California (STOCA1) raised preliminary yields on some maturities as it began marketing to institutional buyers in the third day of its $2 billion general-obligation offer, according to a person with direct knowledge of the sale.
The state marketed a 10-year segment at a 2.73 percent yield today, up from 2.69 percent yesterday, according to the person, who declined to be named before the sale’s planned completion today. For debt due in February 2038, the longest maturity, the yield rose to 4.1 percent from 4.08 percent.
Individual investors have already put in orders for almost half the tax-exempt offering. The most populous and most indebted state took $930.7 million in orders from individuals in two days, or 47 percent, Tom Dresslar, a spokesman for Treasurer Bill Lockyer, said yesterday.
“We were hoping for strong demand, and we weren’t disappointed,” Lockyer said. The sale is slated to wrap up today.
The state is still set to pay lower yields and a smaller yield spread over benchmark debt than when it last sold debt in October. In October, a 10-year portion priced to yield 3.7 percent, according to data compiled by Bloomberg.

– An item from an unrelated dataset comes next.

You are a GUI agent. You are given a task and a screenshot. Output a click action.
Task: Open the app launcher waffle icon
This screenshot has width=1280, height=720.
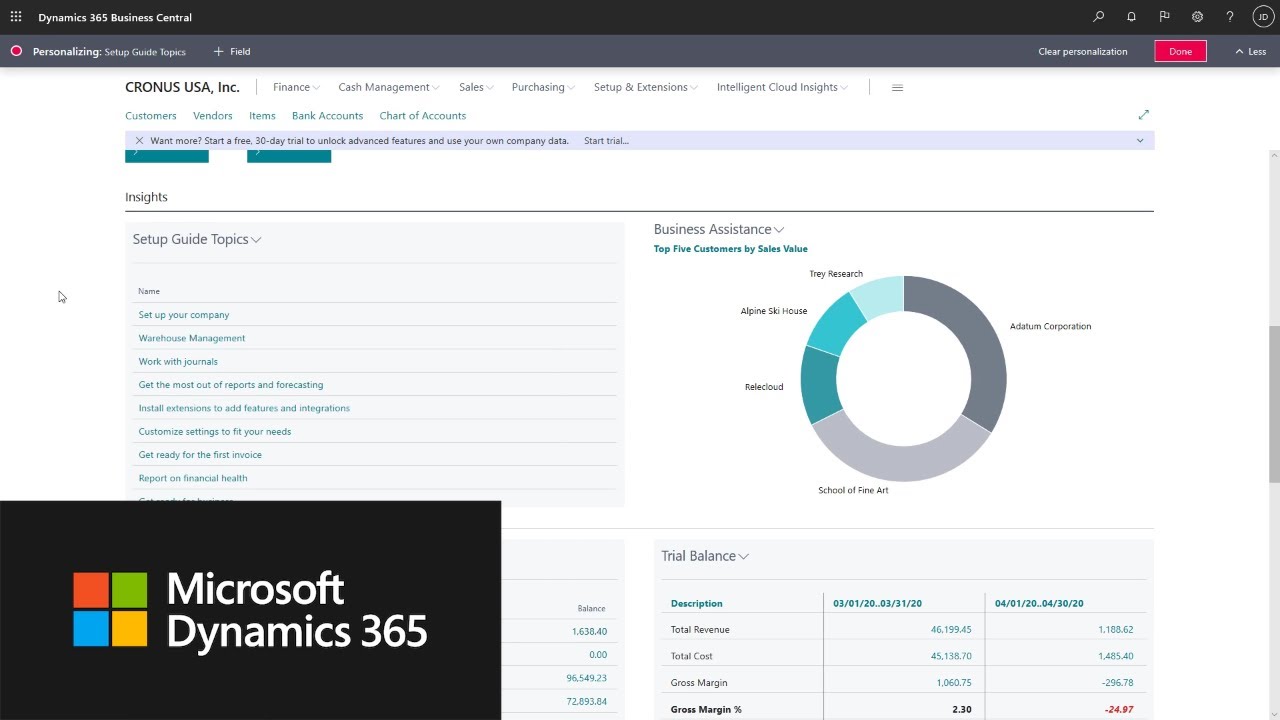[16, 17]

Governor Jerry Brown curbed borrowing last year to help shrink deficits. The state offered $3.3 billion in debt in 2011, the lowest amount in four years. That crimped the supply of California state and local bonds, which returned more than the full $3.7 trillion muni market in each of the past three years.
Demand may increase for California tax-exempt bonds if voters approve Brown’s proposed November ballot measure seeking to raise tax rates on personal incomes higher than $250,000 to help close a $9.2 billion deficit.
The bonds maturing in 10 years are being offered at 81 basis points more than the 1.92 percent yield on top-rated debt of the same maturity, according to BVAL data. The difference is down from 128 basis points on similar maturities in October. A basis point is 0.01 percentage point.
Proceeds from the sale will refund debt. J.P. Morgan (JPM) Securities LLC, Barclays Capital and Wells Fargo (WFC) Securities are managing the sale.
The outlook on California’s credit was revised to positive from stable by Standard & Poor’s on Feb. 14. S&P has an A- rating on $73.4 billion of general-obligation debt, its fourth- lowest investment grade and the worst of any state. Moody’s Investors Service rates the state A1, the second-lowest after Illinois.
California state and local debt returned 14.8 percent last year, according to a Bank of America Merrill Lynch index tracking prices and interest income. That’s the most since 2009 and more than the 11.2 percent return for the broader market, 9.8 percent for Treasuries and 7.5 percent for top-grade corporate debt.
In January, California issues returned 3.3 percent, more than the muni market, Treasuries and corporate securities, the indexes show.
A 10-year California general-obligation bond sold in October traded on Feb. 6 with an average yield of 2.67 percent, or 90 basis points more than the index of top-rated debt.